**Selected passage:**
=======

Sigma is a highly flexible open-source tool that describes log events in a structured format. Sigma can be used to find entries in log files using pattern matching. Sigma is used to:

  1. Detect events in log files

  2. Create SIEM searches

  3. Identify threats

Sigma uses the YAML syntax for its rules. This task will demonstrate Sigma being used to detect failed login events in SSH.

Simple Sigma Rule:

title: Failed SSH Logins
description: Searches sshd logs for failed SSH login attempts
status: experimental
author: CMNatic
logsource: 
    product: linux
    service: sshd

detection:
    selection:
        type: 'sshd'
        a0|contains: 'Failed'
        a1|contains: 'Illegal'
    condition: selection
falsepositives:
    - Users forgetting or mistyping their credentials
level: medium

In this Sigma rule:

KeyValueDescription

title

Failed SSH Logins

This title outlines the purpose of the Sigma rule.

description

Searches sshd logs for failed SSH login attempts

This key provides a description that expands on the title.

status

experimental

This key explains the status of the rule. For example, "experimental" means that further testing or improvements must be done.

author

CMNatic

The person who wrote the rule.

logsource

product: linux service: sshd

Where can the log files that contain the data that we're looking for be found?

detection

sshd

This key lists what the Sigma rule is looking to find.

a0|contains

a0|contains: 'Failed'

In this case, look for all entries with "Failed".

a1|contains

a1|contains: 'Illegal'

In this case, look for all entries with "Illegal".

=======

**Source excerpt:**
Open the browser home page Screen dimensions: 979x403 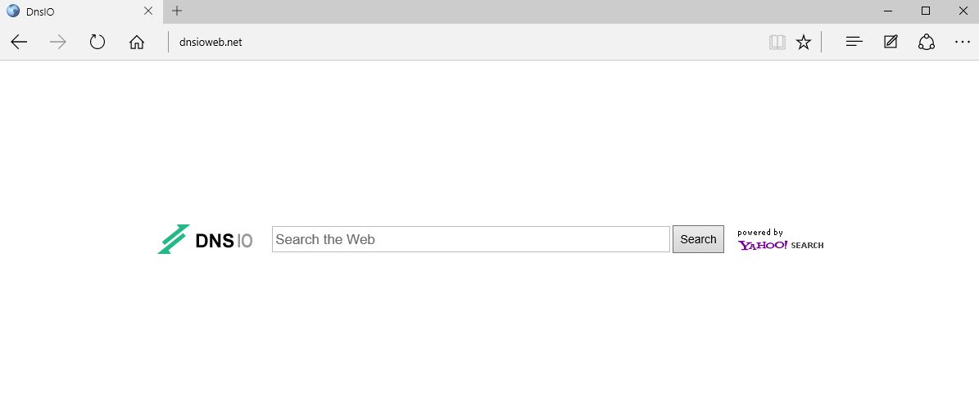click(x=137, y=42)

=======

**Set exercise 1:** From the Sigma passage, write out again the part starting at "Sigma is a highly" and ending at "events in SSH.", swapping "YAML" out for "JSON".
**Set exercise 2:** According to the Sigma passage, what does the status "experimental" indicate about a rule?

**Full solution 1:**
Sigma is a highly flexible open-source tool that describes log events in a structured format. Sigma can be used to find entries in log files using pattern matching. Sigma is used to:

  1. Detect events in log files

  2. Create SIEM searches

  3. Identify threats

Sigma uses the JSON syntax for its rules. This task will demonstrate Sigma being used to detect failed login events in SSH.

**Full solution 2:** It means that further testing or improvements must be done.